Le parquet de l’Union européenne a annoncé mardi 30 juin mener des « mesures d’enquête » en France et dans plusieurs pays européens sur l’usage de fonds européens par le groupe d’eurodéputés Identité et démocratie (ID), au sein duquel siégeait le Rassemblement national jusqu’à sa dissolution. Des perquisitions sont en cours, notamment au RN et aux domiciles de prestataires.
L’information, publiée mardi soir par plusieurs rédactions françaises, intervient dans le cadre d’une information judiciaire ouverte par le parquet européen (EPPO) sur la gestion des fonds alloués au groupe parlementaire européen ID, auquel appartenait le RN jusqu’en juillet 2024. Selon les éléments confirmés par Le Monde, Le Figaro, franceinfo et France 24, l’enquête porte spécifiquement sur l’usage des fonds publics européens versés aux groupes politiques au Parlement européen.
Ce que l’on sait des perquisitions en cours
Jordan Bardella a confirmé mardi soir que des perquisitions étaient « en cours aux sièges et aux domiciles personnels de prestataires » du Rassemblement national, sans donner davantage de précisions sur l’ampleur du dispositif. France 24 rapporte que ces opérations concernent « notamment » le Rassemblement national, sans exclure d’autres structures liées au groupe ID.
Les rédactions qui ont confirmé l’information, dont Le Figaro, soulignent que le parquet européen « mène actuellement des mesures d’enquête en France et dans d’autres pays européens ». L’EPPO, juridiction compétente pour les infractions portant atteinte aux intérêts financiers de l’UE, n’a pas encore communiqué officiellement sur le détail des opérations en cours.
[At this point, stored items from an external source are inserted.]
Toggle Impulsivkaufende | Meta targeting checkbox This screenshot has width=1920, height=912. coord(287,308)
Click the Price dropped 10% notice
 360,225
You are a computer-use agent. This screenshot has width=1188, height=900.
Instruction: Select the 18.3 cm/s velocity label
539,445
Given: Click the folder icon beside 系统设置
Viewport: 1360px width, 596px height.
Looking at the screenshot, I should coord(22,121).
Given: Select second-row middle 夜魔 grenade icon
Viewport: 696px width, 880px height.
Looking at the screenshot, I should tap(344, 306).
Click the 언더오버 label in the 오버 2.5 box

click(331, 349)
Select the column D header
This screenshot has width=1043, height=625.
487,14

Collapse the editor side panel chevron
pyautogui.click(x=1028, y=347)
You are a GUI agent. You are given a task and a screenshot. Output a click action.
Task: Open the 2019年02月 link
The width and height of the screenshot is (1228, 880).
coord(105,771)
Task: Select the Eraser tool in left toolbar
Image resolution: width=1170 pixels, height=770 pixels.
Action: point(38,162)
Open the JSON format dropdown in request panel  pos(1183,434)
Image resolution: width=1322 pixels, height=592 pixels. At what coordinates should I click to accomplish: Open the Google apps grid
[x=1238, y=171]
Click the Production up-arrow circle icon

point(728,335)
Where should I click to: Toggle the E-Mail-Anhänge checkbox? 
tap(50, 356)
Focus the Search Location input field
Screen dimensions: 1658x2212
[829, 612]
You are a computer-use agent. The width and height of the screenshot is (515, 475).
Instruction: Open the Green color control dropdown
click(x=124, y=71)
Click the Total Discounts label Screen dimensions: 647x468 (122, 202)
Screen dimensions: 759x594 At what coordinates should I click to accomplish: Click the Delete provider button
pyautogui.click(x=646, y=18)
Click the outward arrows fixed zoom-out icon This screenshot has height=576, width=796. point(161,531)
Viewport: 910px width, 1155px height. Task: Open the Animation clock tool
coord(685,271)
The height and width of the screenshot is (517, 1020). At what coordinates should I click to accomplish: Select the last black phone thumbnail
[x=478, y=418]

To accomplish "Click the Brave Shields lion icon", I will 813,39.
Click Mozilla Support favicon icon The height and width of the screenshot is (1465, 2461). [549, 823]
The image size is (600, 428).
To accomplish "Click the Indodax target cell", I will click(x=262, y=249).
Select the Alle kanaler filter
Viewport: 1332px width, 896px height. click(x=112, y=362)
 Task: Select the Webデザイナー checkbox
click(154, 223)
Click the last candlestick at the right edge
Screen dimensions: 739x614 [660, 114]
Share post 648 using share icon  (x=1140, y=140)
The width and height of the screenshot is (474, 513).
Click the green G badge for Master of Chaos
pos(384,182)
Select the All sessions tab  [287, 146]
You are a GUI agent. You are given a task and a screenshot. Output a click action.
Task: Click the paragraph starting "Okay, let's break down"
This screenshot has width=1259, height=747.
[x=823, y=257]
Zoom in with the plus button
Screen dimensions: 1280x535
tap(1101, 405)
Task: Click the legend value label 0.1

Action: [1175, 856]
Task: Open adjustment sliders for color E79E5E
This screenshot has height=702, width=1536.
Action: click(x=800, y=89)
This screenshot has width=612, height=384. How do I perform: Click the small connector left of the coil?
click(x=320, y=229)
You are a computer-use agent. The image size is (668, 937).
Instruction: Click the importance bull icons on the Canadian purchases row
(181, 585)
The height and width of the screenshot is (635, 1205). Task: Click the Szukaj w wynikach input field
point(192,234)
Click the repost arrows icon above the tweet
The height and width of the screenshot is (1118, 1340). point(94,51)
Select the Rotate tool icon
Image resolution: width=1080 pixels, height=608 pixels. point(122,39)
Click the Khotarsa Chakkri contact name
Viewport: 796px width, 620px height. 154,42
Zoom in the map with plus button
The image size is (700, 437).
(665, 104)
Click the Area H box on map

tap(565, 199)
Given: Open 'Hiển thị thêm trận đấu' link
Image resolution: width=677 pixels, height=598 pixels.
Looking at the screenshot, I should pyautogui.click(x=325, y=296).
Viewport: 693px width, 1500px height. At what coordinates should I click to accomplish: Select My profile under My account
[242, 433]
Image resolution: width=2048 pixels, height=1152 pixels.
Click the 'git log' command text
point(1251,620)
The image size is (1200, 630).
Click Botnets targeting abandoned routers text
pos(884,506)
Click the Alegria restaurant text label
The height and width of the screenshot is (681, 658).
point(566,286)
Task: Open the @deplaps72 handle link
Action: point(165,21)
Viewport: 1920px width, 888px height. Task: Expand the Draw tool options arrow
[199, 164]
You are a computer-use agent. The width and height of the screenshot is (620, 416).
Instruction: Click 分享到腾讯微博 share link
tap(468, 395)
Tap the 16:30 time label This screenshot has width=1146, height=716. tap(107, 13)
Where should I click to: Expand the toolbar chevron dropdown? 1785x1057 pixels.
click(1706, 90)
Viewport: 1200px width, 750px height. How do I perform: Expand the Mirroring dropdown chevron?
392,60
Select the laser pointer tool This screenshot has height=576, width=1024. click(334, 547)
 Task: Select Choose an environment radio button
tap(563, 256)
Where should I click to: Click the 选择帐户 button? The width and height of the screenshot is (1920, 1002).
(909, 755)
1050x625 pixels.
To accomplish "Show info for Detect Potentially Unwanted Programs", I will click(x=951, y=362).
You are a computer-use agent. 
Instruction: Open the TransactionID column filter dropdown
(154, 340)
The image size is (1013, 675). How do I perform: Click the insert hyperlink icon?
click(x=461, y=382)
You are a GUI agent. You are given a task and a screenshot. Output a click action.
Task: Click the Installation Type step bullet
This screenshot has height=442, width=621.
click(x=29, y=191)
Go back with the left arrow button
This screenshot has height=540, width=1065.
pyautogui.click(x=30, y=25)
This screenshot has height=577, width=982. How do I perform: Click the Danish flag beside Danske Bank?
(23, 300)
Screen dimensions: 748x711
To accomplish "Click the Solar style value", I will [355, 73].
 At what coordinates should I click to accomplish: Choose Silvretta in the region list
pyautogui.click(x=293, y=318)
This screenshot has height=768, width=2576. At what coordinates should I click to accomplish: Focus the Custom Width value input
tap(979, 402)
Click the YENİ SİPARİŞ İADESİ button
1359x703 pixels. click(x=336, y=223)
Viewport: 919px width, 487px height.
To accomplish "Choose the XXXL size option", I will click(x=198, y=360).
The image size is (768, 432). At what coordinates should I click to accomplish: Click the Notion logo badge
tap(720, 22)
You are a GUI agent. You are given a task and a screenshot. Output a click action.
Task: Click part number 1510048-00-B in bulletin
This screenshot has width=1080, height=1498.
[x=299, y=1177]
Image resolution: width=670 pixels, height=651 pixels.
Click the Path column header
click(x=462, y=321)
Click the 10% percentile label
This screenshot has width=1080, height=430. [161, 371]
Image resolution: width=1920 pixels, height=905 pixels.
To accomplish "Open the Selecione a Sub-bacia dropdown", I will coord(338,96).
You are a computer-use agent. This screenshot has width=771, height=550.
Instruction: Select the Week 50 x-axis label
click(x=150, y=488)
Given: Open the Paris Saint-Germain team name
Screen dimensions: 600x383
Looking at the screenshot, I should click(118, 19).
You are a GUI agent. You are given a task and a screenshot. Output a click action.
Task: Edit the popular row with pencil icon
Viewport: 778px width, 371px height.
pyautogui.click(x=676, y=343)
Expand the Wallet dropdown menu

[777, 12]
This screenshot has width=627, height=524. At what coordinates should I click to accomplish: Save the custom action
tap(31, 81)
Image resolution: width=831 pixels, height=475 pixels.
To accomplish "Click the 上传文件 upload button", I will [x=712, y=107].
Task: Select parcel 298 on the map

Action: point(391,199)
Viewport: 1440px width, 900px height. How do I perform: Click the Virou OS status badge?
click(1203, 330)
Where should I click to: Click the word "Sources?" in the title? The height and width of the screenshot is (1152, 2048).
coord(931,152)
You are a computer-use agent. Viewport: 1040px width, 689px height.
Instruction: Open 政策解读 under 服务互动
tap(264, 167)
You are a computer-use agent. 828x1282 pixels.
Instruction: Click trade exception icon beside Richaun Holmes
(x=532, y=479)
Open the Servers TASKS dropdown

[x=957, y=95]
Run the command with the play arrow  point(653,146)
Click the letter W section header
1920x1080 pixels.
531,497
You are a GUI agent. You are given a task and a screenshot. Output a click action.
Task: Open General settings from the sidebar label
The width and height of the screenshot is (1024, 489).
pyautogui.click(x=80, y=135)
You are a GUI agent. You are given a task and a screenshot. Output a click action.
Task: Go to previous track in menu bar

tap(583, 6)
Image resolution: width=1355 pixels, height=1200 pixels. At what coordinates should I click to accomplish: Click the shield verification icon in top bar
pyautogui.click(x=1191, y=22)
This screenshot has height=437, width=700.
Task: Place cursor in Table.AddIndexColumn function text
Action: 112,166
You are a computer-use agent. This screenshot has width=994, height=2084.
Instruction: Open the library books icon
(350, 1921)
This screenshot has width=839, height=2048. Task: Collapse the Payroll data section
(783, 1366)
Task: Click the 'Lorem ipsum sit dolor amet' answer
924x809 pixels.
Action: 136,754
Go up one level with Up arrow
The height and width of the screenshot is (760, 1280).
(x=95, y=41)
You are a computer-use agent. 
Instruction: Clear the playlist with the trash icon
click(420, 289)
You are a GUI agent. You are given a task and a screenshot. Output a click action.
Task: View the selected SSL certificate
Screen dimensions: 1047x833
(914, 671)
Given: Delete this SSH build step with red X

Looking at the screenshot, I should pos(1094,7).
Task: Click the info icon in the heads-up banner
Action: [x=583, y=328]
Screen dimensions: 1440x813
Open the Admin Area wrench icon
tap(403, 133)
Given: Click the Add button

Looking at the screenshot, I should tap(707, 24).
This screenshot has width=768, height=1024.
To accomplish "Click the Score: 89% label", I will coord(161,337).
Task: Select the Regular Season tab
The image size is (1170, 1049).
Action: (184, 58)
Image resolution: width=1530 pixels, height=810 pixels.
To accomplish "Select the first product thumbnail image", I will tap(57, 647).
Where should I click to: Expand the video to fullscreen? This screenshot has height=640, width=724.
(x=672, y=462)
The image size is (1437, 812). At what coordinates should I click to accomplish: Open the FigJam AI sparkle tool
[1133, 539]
Le contexte des fonds du groupe ID
Le groupe Identité et démocratie (ID), formation d’extrême droite européenne, regroupait plusieurs partis nationalistes au Parlement européen. Le Rassemblement national y siégeait comme membre associé avant la dissolution du groupe en juillet 2024, à la suite de tensions internes. Les fonds alloués aux groupes politiques européens servent principalement au fonctionnement parlementaire : assistants, études, communication institutionnelle.
Le Monde, dans un article publié mardi soir, cite le cas de Mathieu Balavoine, « figure de la mouvance identitaire française condamné pour violences », qui « s’ajoute à la liste des prestataires du RN au Parlement européen, désormais sous le regard de la justice ». Le quotidien ne précise pas si cette personne figure parmi les personnes visées par les perquisitions de mardi.
Une enquête distincte des procédures françaises
Les investigations annoncées mardi par le parquet européen sont distinctes des procédures judiciaires nationales déjà en cours impliquant le RN ou ses cadres, notamment dans des dossiers d’emplois fictifs au Parlement européen ou d’assistants parlementaires. L’EPPO est compétent pour les infractions portant atteinte au budget de l’Union européenne, et non pour les infractions nationales classiques.
À ce stade, ni le parquet européen ni le Rassemblement national n’ont publié de communiqué détaillé sur le périmètre exact des perquisitions de mardi. Les rédactions qui ont confirmé l’information n’ont pas divulgué la liste exhaustive des personnes ou des locaux visés.